Paylaş
Boğa dehşet dolu gözlerle baktı. Koca gövdesi havada dönmeye başladı, kasap koca bir bıçakla yanaştı...
Müftü Mustafa Altun yerinden kalkarak itiraz etti...
Çocukların gözü önünde, canlıya böyle eziyet ederek, ilkel biçimde kurban kesmenin din açısından caiz olmadığını, bunu hemen durdurmalarını istedi.

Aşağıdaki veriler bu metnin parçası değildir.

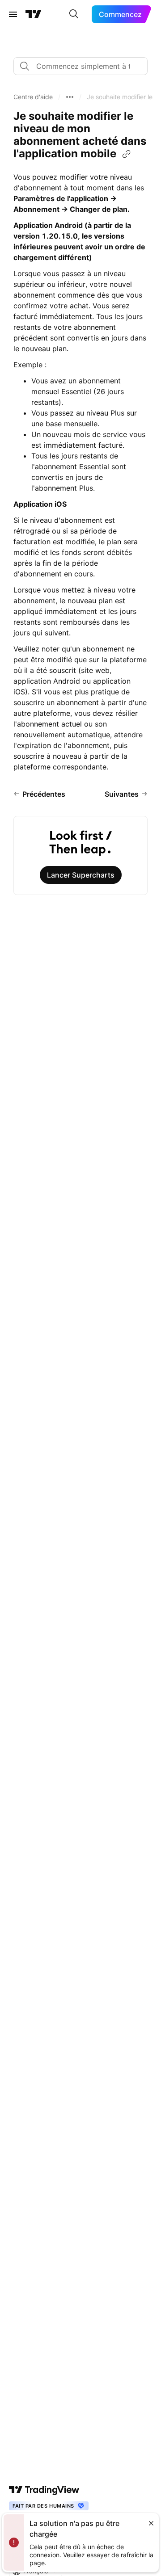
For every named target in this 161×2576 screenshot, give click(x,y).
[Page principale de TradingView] (33, 14)
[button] (33, 97)
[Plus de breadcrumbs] (70, 97)
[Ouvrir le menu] (13, 14)
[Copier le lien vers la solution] (126, 154)
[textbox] (84, 66)
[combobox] (80, 66)
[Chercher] (74, 14)
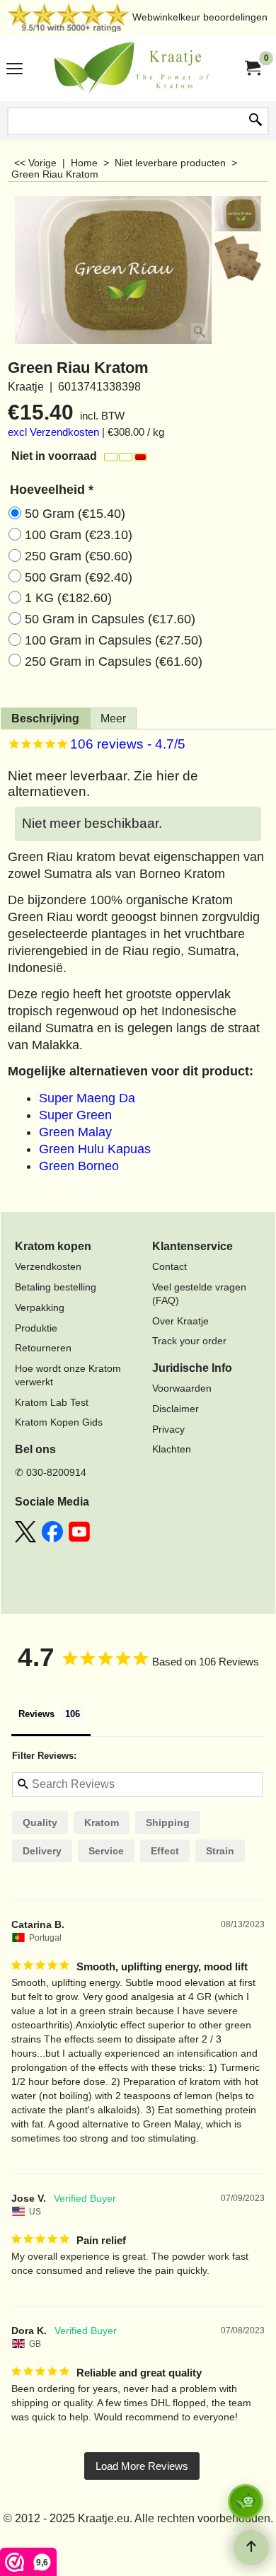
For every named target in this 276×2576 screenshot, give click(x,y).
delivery (42, 1850)
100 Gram (78, 535)
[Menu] (14, 69)
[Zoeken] (255, 121)
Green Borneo (79, 1166)
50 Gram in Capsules (110, 619)
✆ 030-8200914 (50, 1472)
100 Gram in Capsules (113, 640)
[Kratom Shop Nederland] (135, 68)
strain (220, 1850)
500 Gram (78, 577)
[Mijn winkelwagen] (252, 68)
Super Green (75, 1115)
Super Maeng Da (87, 1098)
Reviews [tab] (36, 1714)
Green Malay (75, 1132)
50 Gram (75, 514)
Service (106, 1850)
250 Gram (78, 556)
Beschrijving (45, 718)
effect (165, 1850)
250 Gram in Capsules (113, 661)
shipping (168, 1822)
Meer (113, 718)
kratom (101, 1822)
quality (40, 1822)
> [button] (142, 2466)
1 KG (68, 598)
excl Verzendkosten (53, 432)
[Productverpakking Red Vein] (237, 258)
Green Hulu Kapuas (95, 1149)
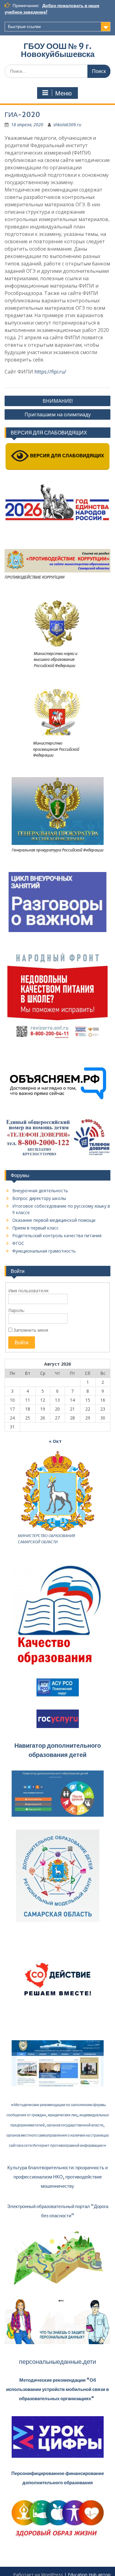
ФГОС (18, 1243)
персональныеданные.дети (57, 2361)
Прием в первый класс (35, 1228)
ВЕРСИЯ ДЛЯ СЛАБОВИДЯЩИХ (66, 455)
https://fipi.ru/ (50, 371)
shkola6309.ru (67, 124)
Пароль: (16, 1310)
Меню (63, 93)
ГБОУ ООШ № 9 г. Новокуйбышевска (57, 50)
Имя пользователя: (28, 1291)
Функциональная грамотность (44, 1251)
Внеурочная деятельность (40, 1190)
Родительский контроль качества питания (57, 1235)
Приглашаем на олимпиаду (58, 414)
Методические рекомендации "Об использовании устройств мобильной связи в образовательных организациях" (57, 2389)
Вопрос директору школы (39, 1198)
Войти (22, 1342)
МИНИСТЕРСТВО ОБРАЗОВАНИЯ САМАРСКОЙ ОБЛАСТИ (46, 1538)
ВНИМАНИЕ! (58, 401)
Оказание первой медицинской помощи (53, 1220)
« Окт (55, 1441)
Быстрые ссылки (24, 26)
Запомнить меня (30, 1330)
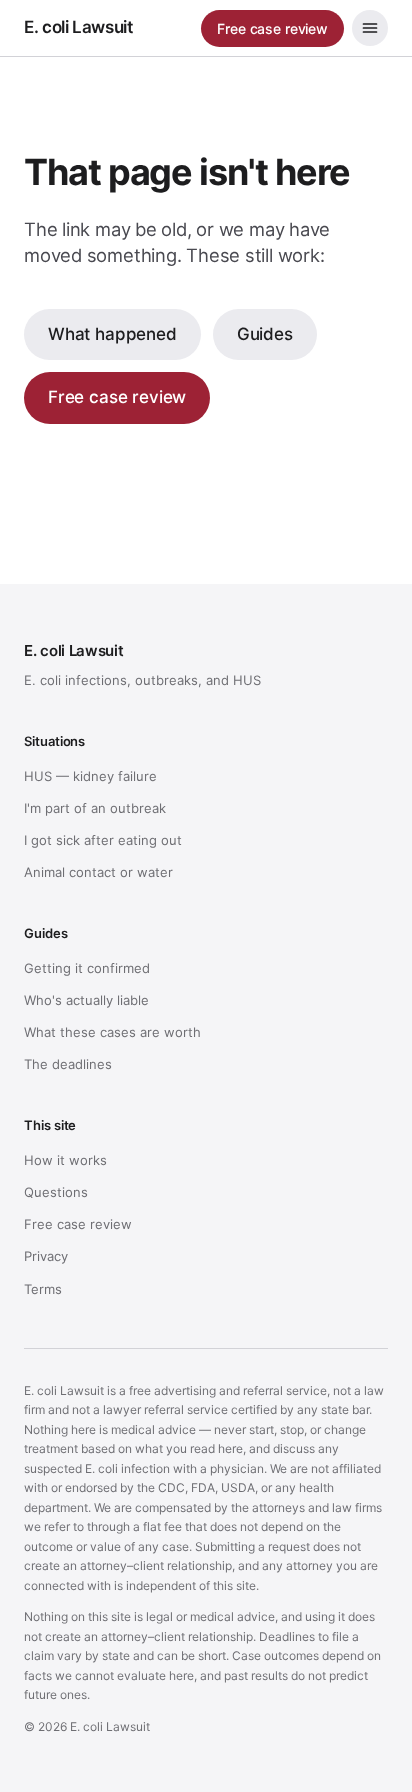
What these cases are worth (112, 1032)
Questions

Ama boğanın kanı sokaktan aşağıya doğru aktı...
Müftü orayı terk etti...
*
Sağ ol sevgili Müftü...
Adını ve o haberde gördüğüm aydınlık yüzünü hiç unutmayacağım.
Yıllardır anlatmak istediklerimizi bir din adamı yüceliği ile ortaya koyup tepki gösterdiğin için sağ ol...
*
O kesilen bir boğaydı, lafım hayvanlardan dışarı, bir de “öküz” vardır...
Uygarlık ona hiçbir şey öğretemedi...
Dünya her gün insani değerlerle zenginleşirken, tek ayağından vince asılı bir canlıyı çocukların gözü önünde kesebilir o...
Bu cennet ülke hâlâ üçüncü dünya sıralamasındaysa, sorumlusu odur...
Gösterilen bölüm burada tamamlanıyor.